Und so kommt zu den drei genannten Punkten noch einer hinzu: Zugeben – um Vergebung bitten – gut handeln – und als vierter Punkt: Gott bitten, dass er aus meiner Sünde Gutes machen möge. Das heißt nicht, dass Sünde nicht Sünde bleibt, das heißt nicht, dass Schuld nicht Schuld bleibt und äußerst ernst genommen werden muss und so es an uns liegt, in uns bekämpft werden muss. Aber unser Gott ist so gnädig, dass er aus unserer Schuld auch Gutes machen kann, sie wenden kann – und sie auslöschen kann. Und der Nachkomme Davids, der uns das zeigt, ist Jesus Christus. Er starb am Kreuz für unsere Sünden. Er löscht sie aus, er befreit uns. Das harte Wort gilt: Du bist es! Aber das Wort gilt auch: Dir wurde vergeben, du bist frei!
Ja, wir wissen es, wo wir in unserem Leben falsch gehandelt haben. Und manchmal fällt es uns blitzschnell und siedend heiß ein, dass wir Menschen verletzt haben, aktiv oder durch Missachtung, aus Eigensucht oder auch aus Gleichgültigkeit.

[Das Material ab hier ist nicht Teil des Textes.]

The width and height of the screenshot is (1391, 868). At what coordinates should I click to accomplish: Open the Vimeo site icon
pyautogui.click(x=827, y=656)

Was auch immer jedem von uns eingefallen sein mag: Es gilt die Zusage Gottes: Durch Jesus Christus wurde dir vergeben, du bist frei. Du musst dir nun keinen Kopf mehr – wie man so schön sagt – darum machen.
Wir können alles, womit wir schuldig geworden sind oder wodurch wir uns schuldig fühlen, im Gebet in Gottes Hand legen:
Gott, Du weißt, was ich in meinem Leben falsch gemacht habe.
Es tut mir auch sehr Leid, und so gut ich es kann,
habe ich versucht, es wieder gut zu machen.
Und so lege ich Dir meine Schuld in Deine Hand.
Hilf mir, sie bei Dir zu lassen, hilf mir, Dir zu vertrauen, dass Du mich befreit hast.
Und so danke ich Dir für Deine große vergebende Liebe.
Und weil Du mich liebst, darf ich jedes Mal wieder kommen
und Dir meine dunklen, kränkenden Gefühle in die Hand legen. Danke, mein Gott. Amen.
So oder ähnlich können wir beten.
Nun sind wir freilich aufgefordert, auch anderen Menschen zu vergeben, die uns Ungutes getan haben. Wenn das geschieht, dann können wir, die wir Menschen Gottes sind, wie Heilpflanzen, wie Heilkräuter wirken. Sie wachsen überall ungefragt, man reißt sie aus – aber sie kommen wieder und wieder. Sie duften in ihrer Zeit, sie sind für ihr Umfeld schmerzhaft und heilsam. So sind wir Menschen Gottes Heilkräuter, die Gott den Menschen schickt, um ihnen zu sagen: Du bist es! – damit, so die Hoffnung, unsere Gesellschaft besser wird.